The influential Academy
The Academy of Motion Picture Arts and Sciences, the organization behind the Oscars, has pushed for technological advances in the film industry, among other things ever since its earliest days as a non-profit organization. Founded in 1927, it originally was composed of the leaders of Hollywood's biggest studios. Money and investment for the future were the main orders of business then.

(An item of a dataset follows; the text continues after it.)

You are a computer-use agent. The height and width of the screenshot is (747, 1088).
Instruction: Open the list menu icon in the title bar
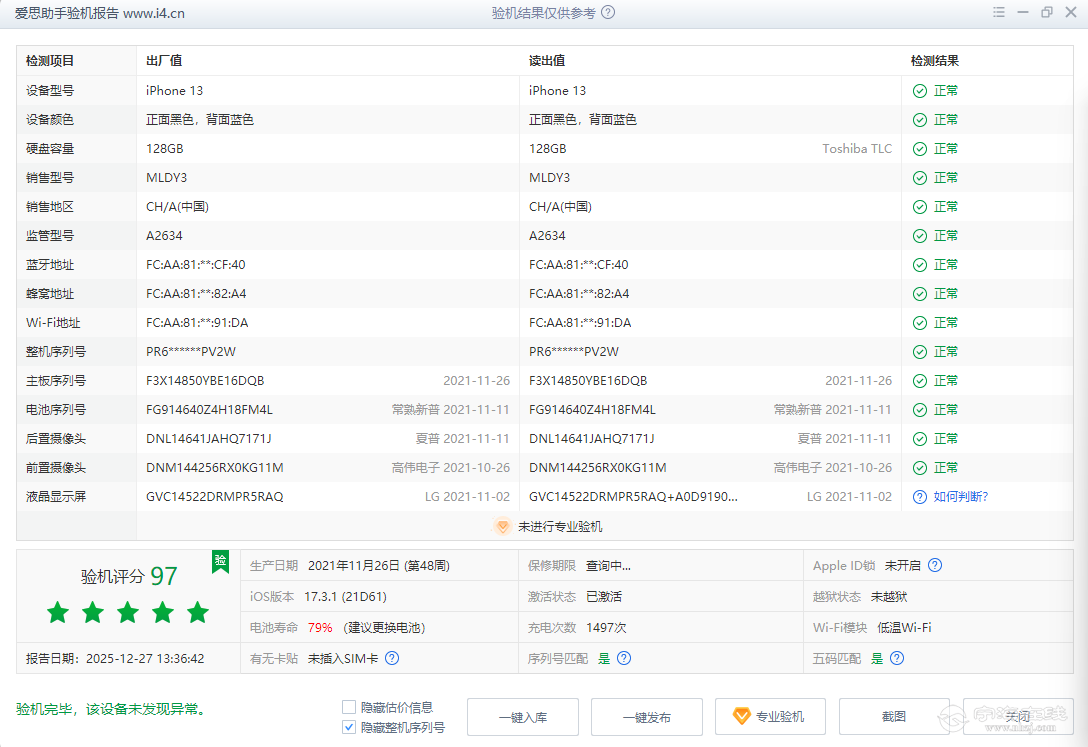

The idea for the Academy came from Louis B. Mayer, the influential head of the Metro-Goldwyn-Mayer (MGM) Hollywood film production company. He brought other Hollywood figures on board and organized the first prize ceremony. The first president of the Academy was the popular silent film actor Douglas Fairbanks. In 1949, the organization moved its headquarters to Beverly Hills. The Academy's extensive library is also located there today.
Big changes since 1929
Though the first Oscar ceremony took place at the end of the 1920s, many changes only took place in recent years, such as the composition of the Academy's members, whose votes determine the prize winners. The calls for the Academy to diversify its old-white-male composition and include younger individuals, more women and more people of color, have proven effective.
Around 7,000 people from the film industry are now members of the Academy. In 2017, two German film creatives, director Fatih Akin and actor Daniel Brühl, received the great honor of membership invitation.

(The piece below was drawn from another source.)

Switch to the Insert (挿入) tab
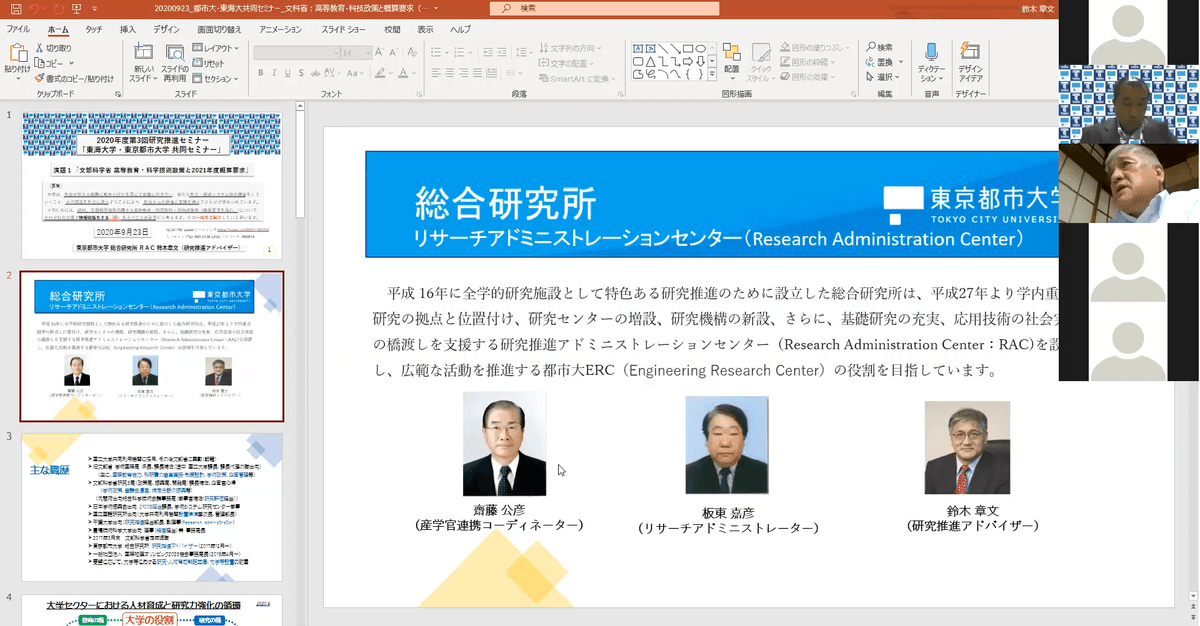 pyautogui.click(x=127, y=30)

Germans Fatih Akin (L) and Daniel Brühl (R) received prestigious invitations to join the Academy's ranks
The awards procedure has changed, too. For many years the media was told in advance who the winners would be on the condition of silence. But this practice changed after a newspaper announced winning names and film titles before the prize gala had taken place.
As a result, sealed envelopes have been in place since 1941. These are only opened during the public awards ceremony.
This method worked quite well until 2017, when a backstage mix-up led to an embarrassing false announcement: the musical "La La Land" was mistakenly named best film. Only after official intervention from the organizers did the award get passed to the correct winner, the creative team behind the drama "Moonlight."
This year, many people are expectantly looking forward to the best picture award, the last of the gala evening. Instead of listening for the words, "And the winner is…" film fans will await the final iteration of, "And the Oscar goes to …" That has been the official announcement line since 1989, when it was determined to be less discriminatory and more politically correct.
The red carpet will be rolled out for the 90th time this Sunday, as Hollywood's most prominent individuals arrive at the Dolby Theatre in Los Angeles. It's a runway for past Oscar winners, and those who are still hoping to win big.